Tag Archives: paying for your MBA

Time to Think About Funding Your MBA Plans

With Round 2 applications behind us, it’s time to turn your attention to the next step in your MBA journey. Business school is an expensive investment, and it’s never too early to start figuring out how to pay …

PAYING FOR YOUR MBAWith Round 2 applications behind us, it’s time to turn your attention to the next step in your MBA journey. Business school is an expensive investment, and it’s never too early to start figuring out how to pay for it. An MBA is a long-term investment, and fortunately, schools want to work with students to find a solution to financing school through a combination of loans and scholarships.

Therefore, the first resource to tap is your target program. Once admitted, your school will present you with a package of information about public and private loans and scholarships.

In addition, you may be considered for merit fellowships based on your academic credentials, accomplishments and experience that has already been communicated in your application. Most elite business schools offer merit-based awards at the time of admission that do not require a separate application, and some schools may also offer additional fellowships that you can apply for directly through the program.

Find out whether your target program offers fellowships or scholarships to applicants with extremely high GMAT scores, or who have otherwise excelled in academics, work experience, and service to the community.

For example, the University of Virginia’s Darden School of Business offers full-ride fellowships through the Jefferson Scholars Foundation that include a living stipend, funds for travel and research, and health insurance.

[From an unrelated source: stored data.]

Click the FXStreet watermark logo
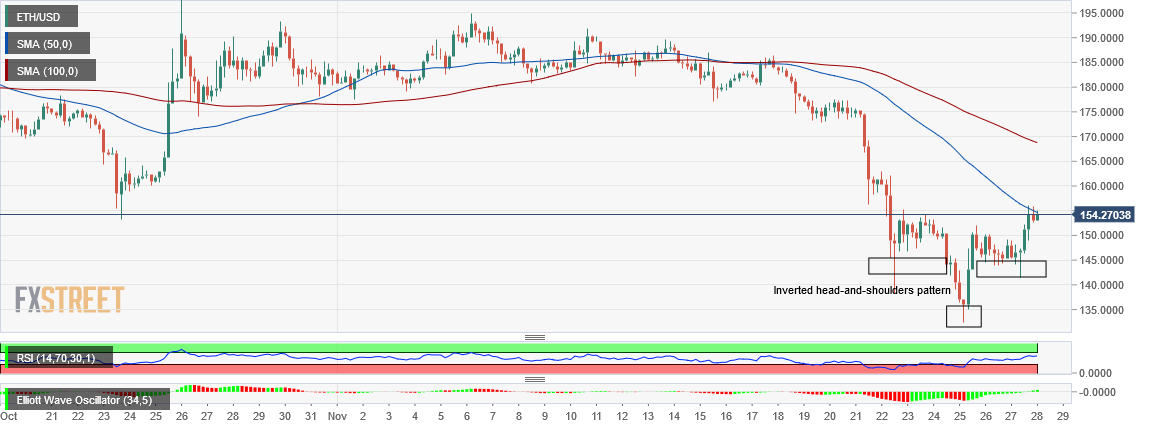Viewport: 1153px width, 429px height. (69, 299)
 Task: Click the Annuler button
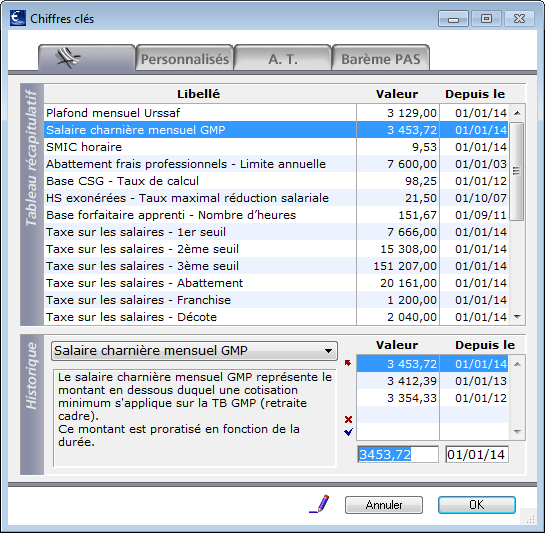[x=384, y=505]
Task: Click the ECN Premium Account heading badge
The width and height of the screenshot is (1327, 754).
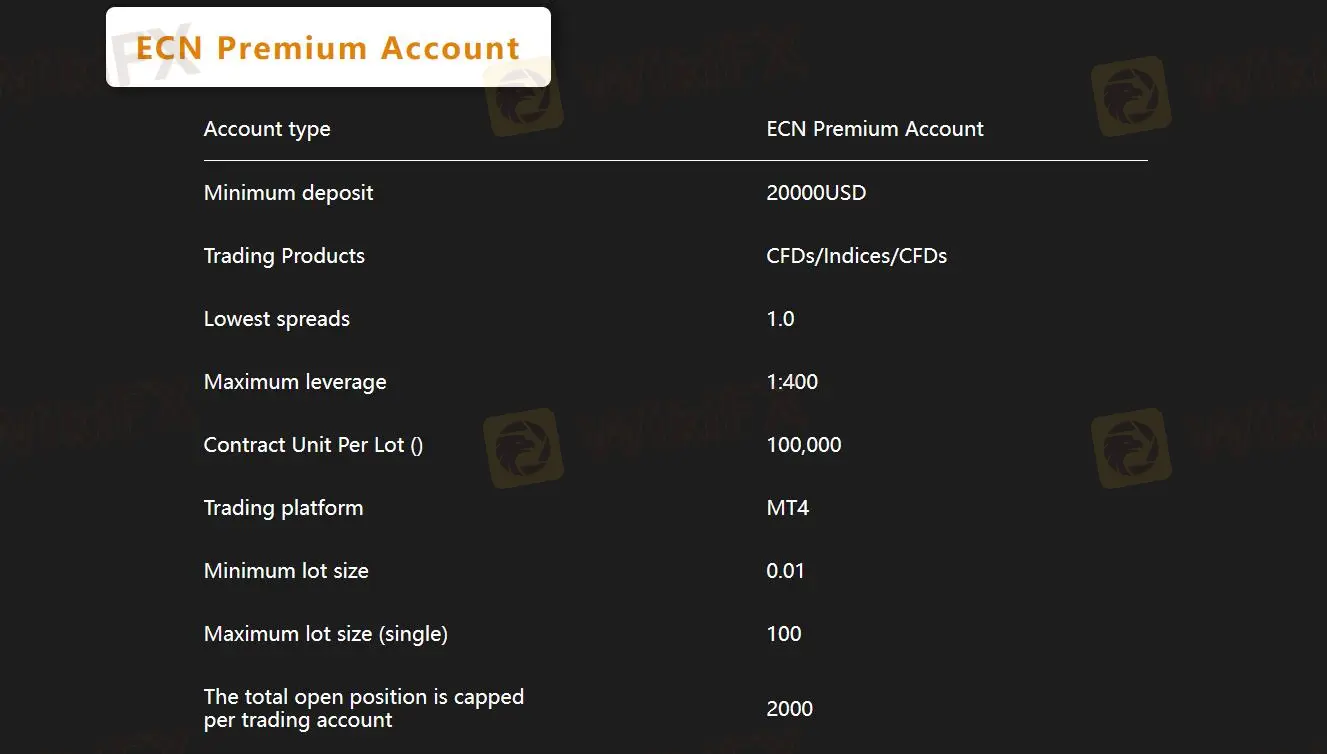Action: [x=328, y=47]
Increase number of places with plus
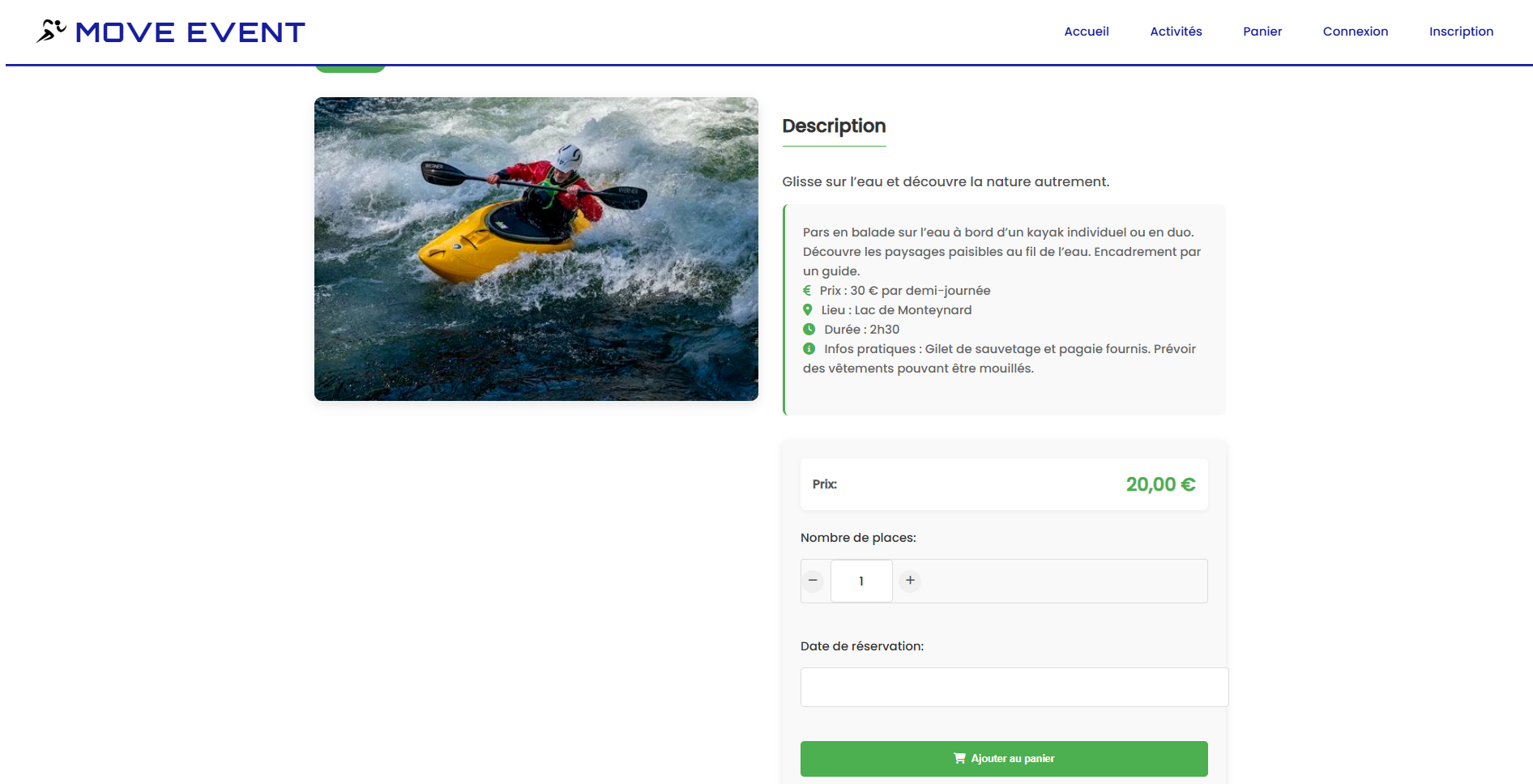The width and height of the screenshot is (1533, 784). (910, 581)
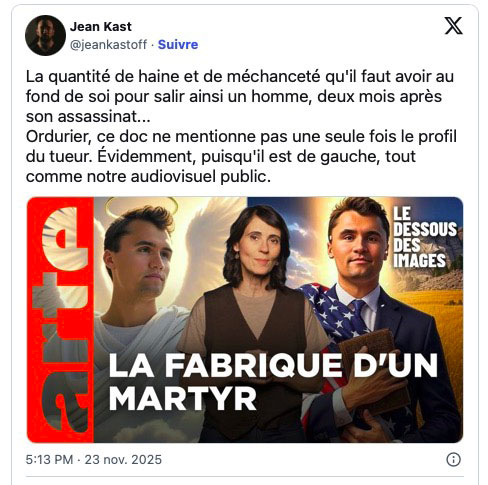Open the 5:13 PM 23 nov. 2025 timestamp

[94, 459]
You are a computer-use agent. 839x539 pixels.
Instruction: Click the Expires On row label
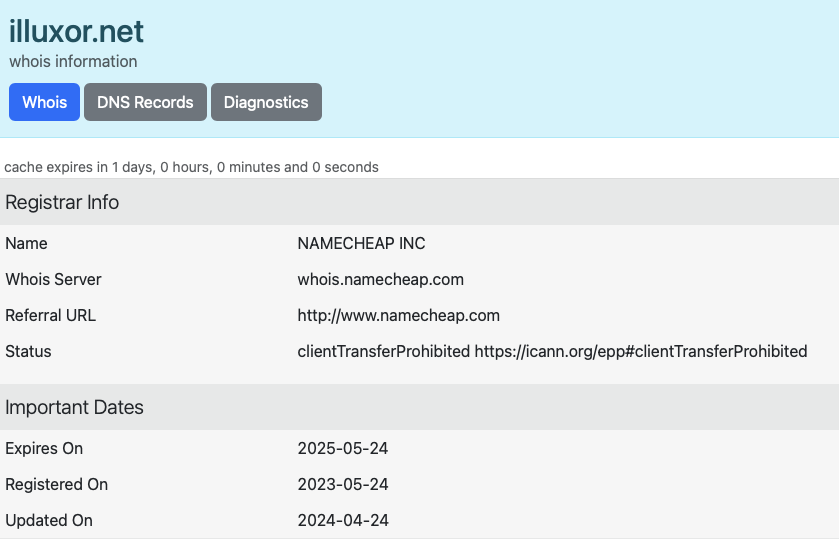(x=44, y=449)
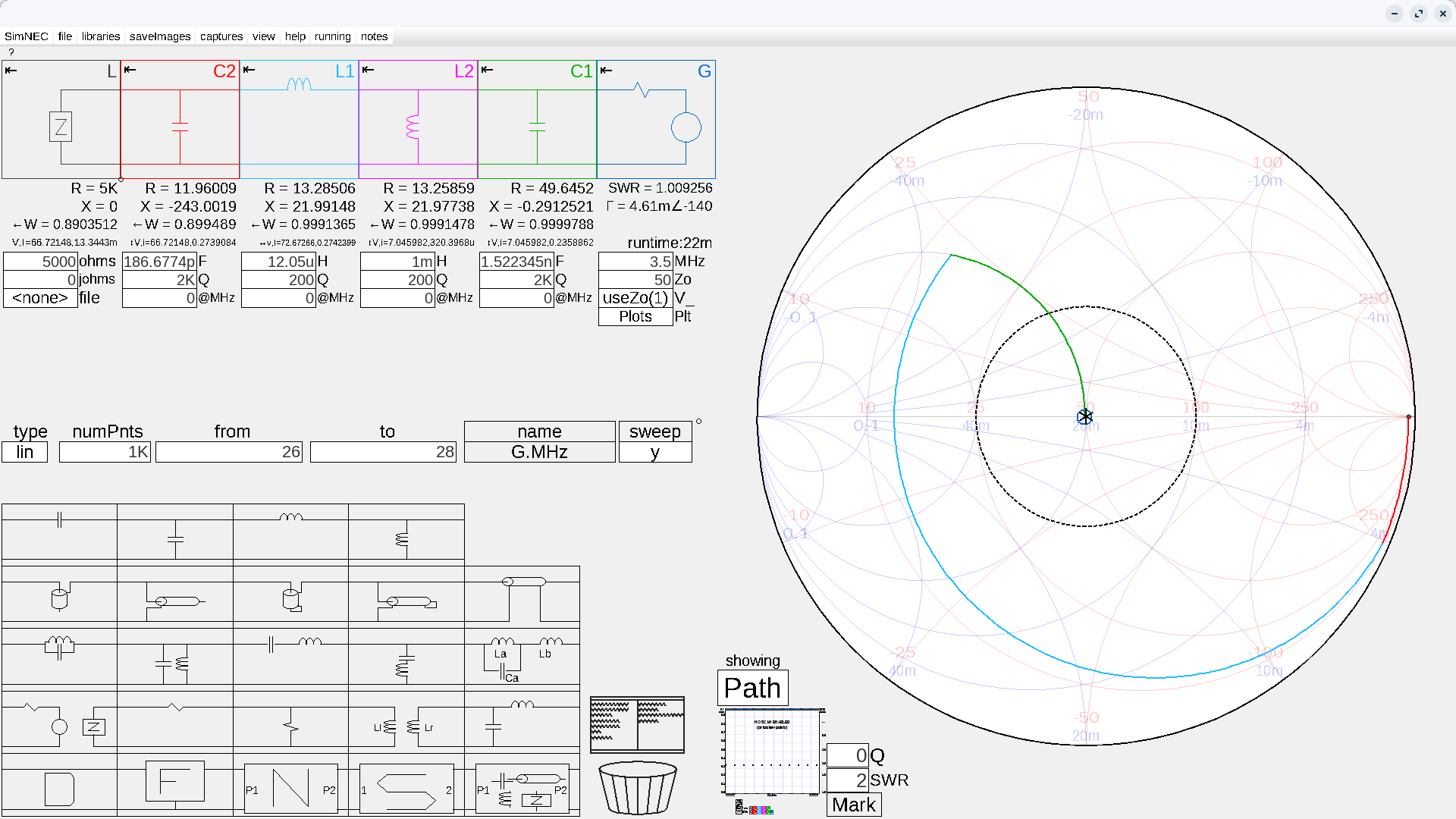The height and width of the screenshot is (819, 1456).
Task: Open the captures menu
Action: click(x=221, y=36)
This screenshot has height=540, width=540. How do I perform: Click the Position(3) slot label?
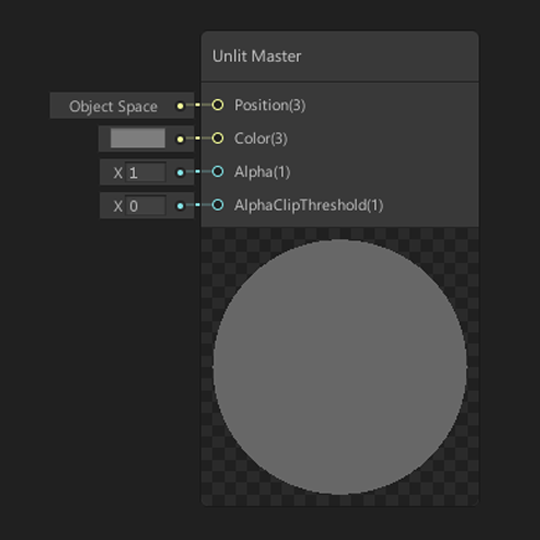pos(270,105)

Some candidates look to their employer, especially those working for a large Fortune 100 company. Often, these employers will help fund your tuition if you commit to remaining with the company after graduation.

Finally, here are a few words of wisdom for individuals planning to attend business school in the near future:

  • Get your finances in order first
  • Think about living slightly below your means before school
  • Save as much as possible
  • Avoid credit card debt
  • Scale back on things you don’t need (including big things like a car if you don’t really need one)

Consider seeking out diversity organizations where applicable. Forté Foundation does an amazing job preparing women for the journey to business school, and The Consortium for Graduate Study in Management orients applicants of color during the application process and awards full-tuition scholarships to top MBA candidates.

Starting early – about three months before applying – is also really helpful if you’re pursuing scholarships, fellowships or grants. Since scholarships are free money, competition can be fierce, and you’ll benefit from having the extra time to create strong scholarship applications and from knowing the key deadlines so that opportunities don’t pass you by.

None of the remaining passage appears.